The typical answer when someone describes the difference between batch processing and stream processing is that batch data is collected, stored for a period of time, and then processed and used at regular intervals (e.g. payroll, bank statements ) while streaming data is processed and be used closer to the time it is generated (think alerts from sensor data).

While accurate, this answer fails to capture why the difference matters and why companies are moving aggressively towards stream processing architectures.

We experience the world as a constant flow of events. We make decisions by comparing this flow of information to our experiences and memories. We perceive and react to threats or recognize and seize opportunities. And often reacting in a timely manner is rewarding – we avoid the snakebite or get the best seat at the movies.
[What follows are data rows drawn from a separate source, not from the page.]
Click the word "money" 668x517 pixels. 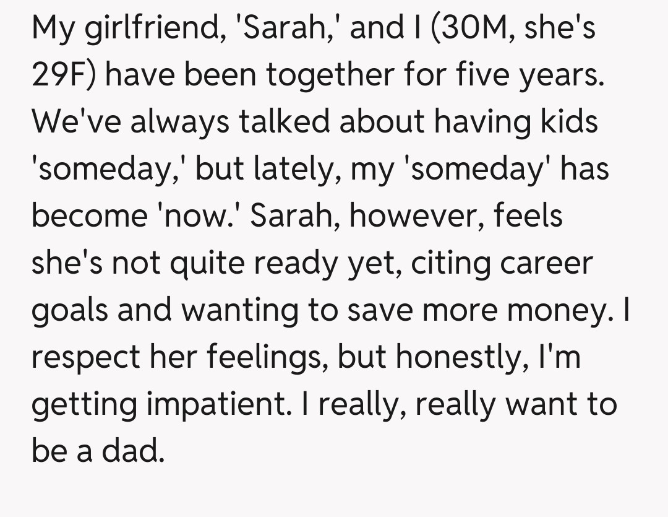[x=560, y=311]
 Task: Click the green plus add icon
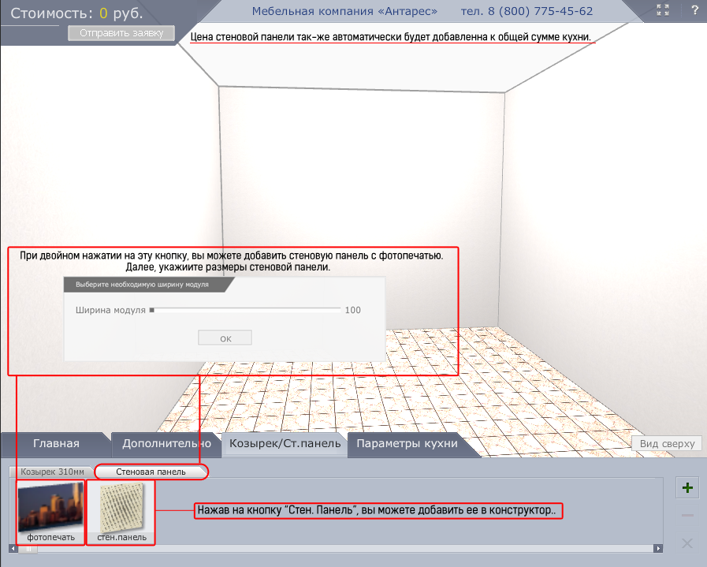coord(687,488)
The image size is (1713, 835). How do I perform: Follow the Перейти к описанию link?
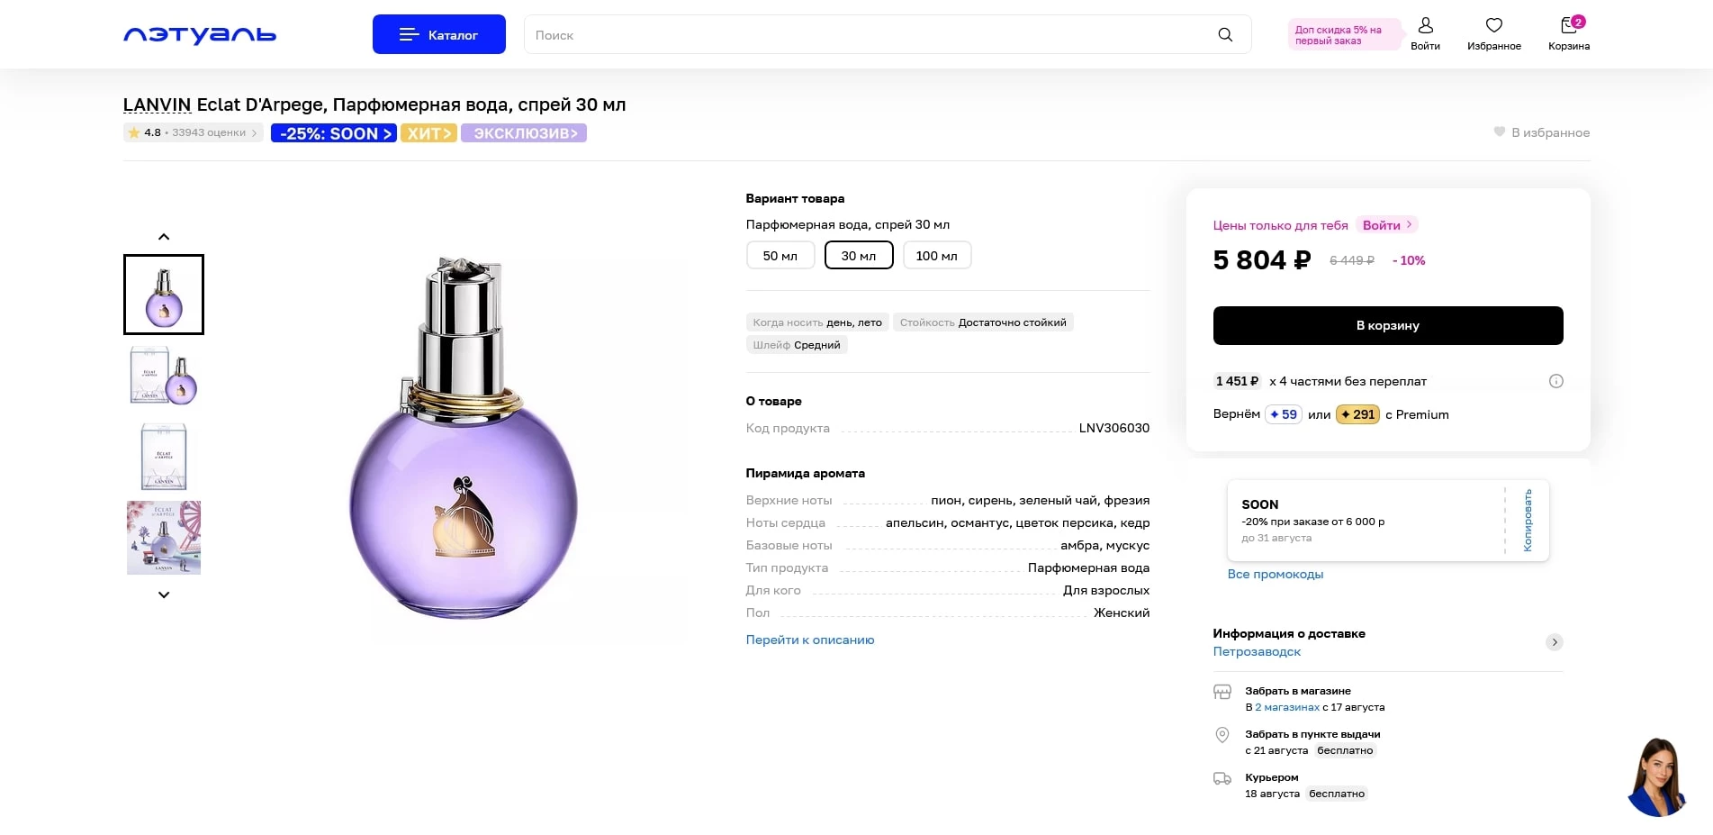pos(809,640)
Stream processing more accurately reflects this very human mode of experience.

Businesses ingest as many streams of information as they can handle, looking for patterns in the data that represent threats or opportunities as it flows, and when those patterns emerge, they act. The cost of inaction could be a data breach or a lost revenue opportunity.
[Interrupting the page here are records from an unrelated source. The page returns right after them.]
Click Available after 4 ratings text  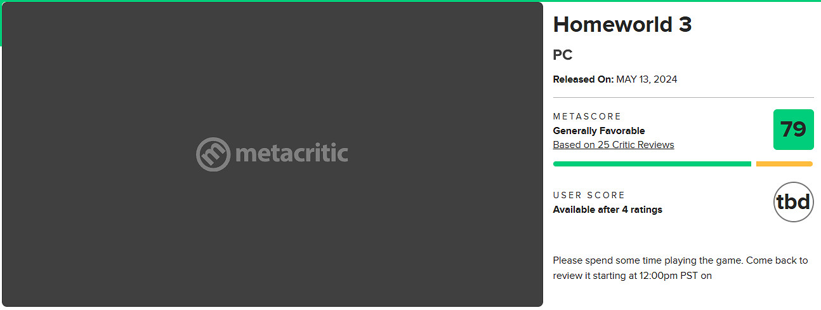point(607,210)
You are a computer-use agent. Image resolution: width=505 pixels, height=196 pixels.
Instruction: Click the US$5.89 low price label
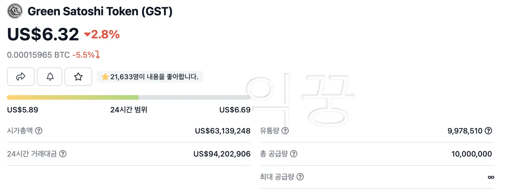click(x=22, y=110)
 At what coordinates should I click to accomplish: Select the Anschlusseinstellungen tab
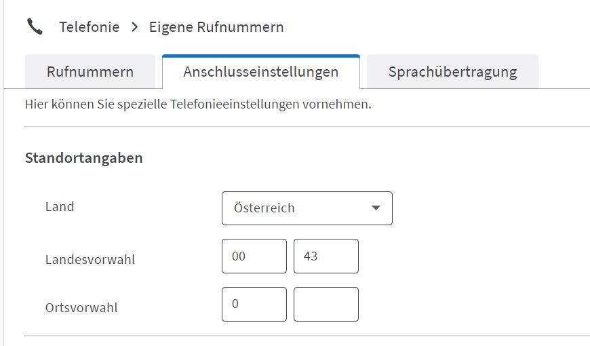260,72
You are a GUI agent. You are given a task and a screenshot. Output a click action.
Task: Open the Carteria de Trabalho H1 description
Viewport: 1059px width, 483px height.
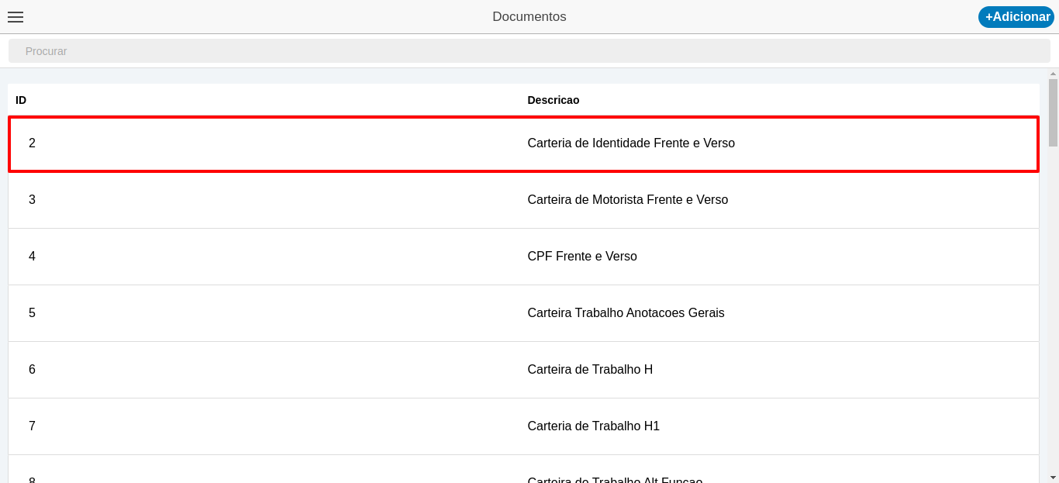click(593, 426)
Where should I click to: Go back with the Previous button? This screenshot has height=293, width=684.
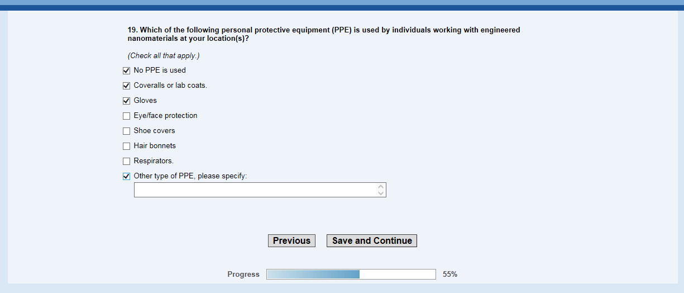(x=291, y=241)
Batch processing still works well when you need to process huge amounts of data and results can be delivered at regular intervals. But if recent trends continue, more of those jobs will shift to streaming as companies can no longer accept the hidden cost of the lot and stay competitive.
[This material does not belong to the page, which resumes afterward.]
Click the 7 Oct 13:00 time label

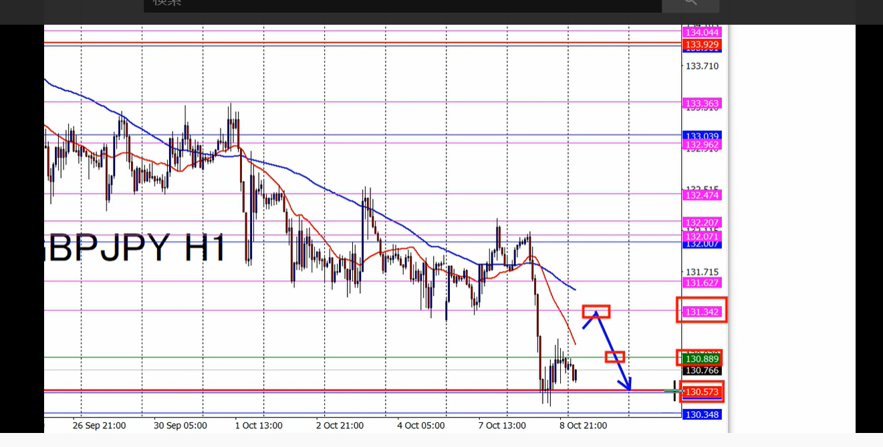503,426
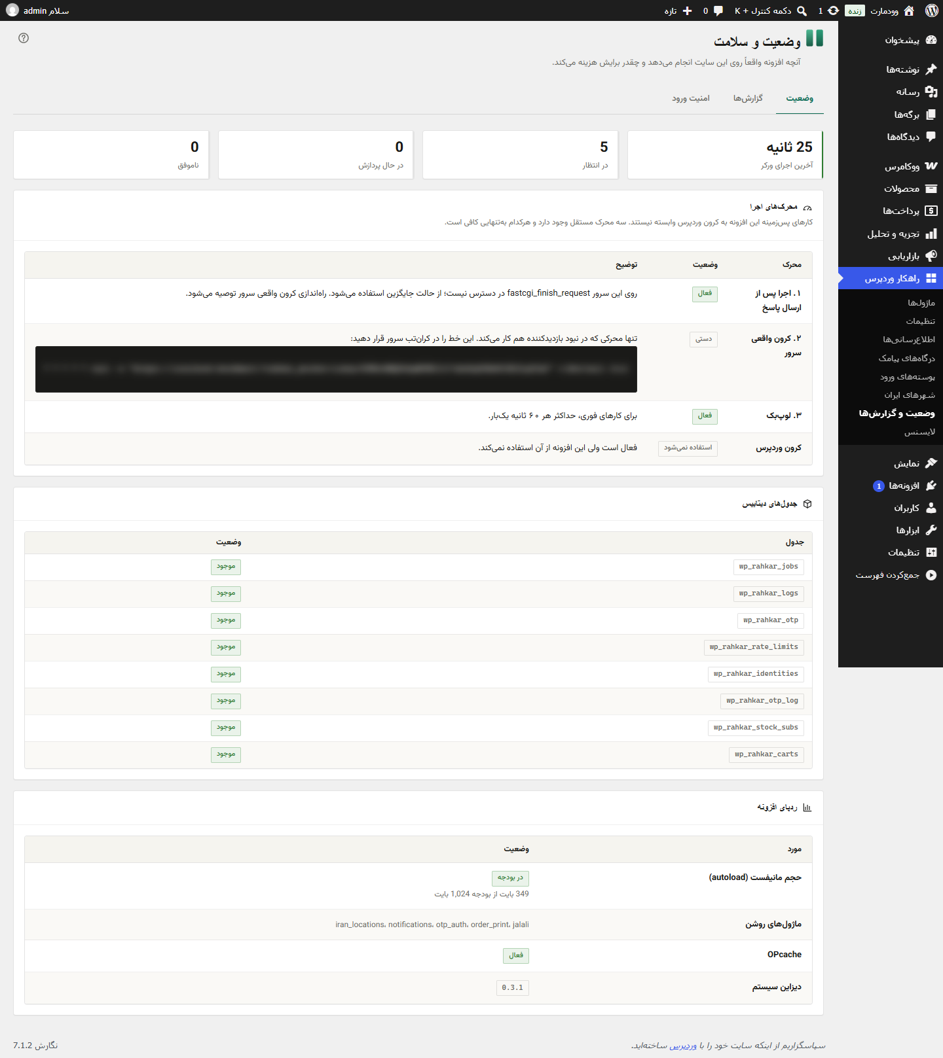Open the comments bubble in admin bar
This screenshot has height=1058, width=943.
pyautogui.click(x=712, y=10)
A good example is insider trading. The cost of detecting someone about to execute an insider trade is now much lower than the cost of trying to unwind that trade later when the batch process picks it up. Even though the batch runs every five minutes, that just means you’ll find them sooner, not stop them. Ultimately, the flow against the lot will show up in the balance sheet and stock price.

The only potential argument against streaming is that it might not handle the amount of data as cost-effectively as batch processing. However, with the advent of systems like Kafka, Flink and their cloud analogues, such cases are becoming rare.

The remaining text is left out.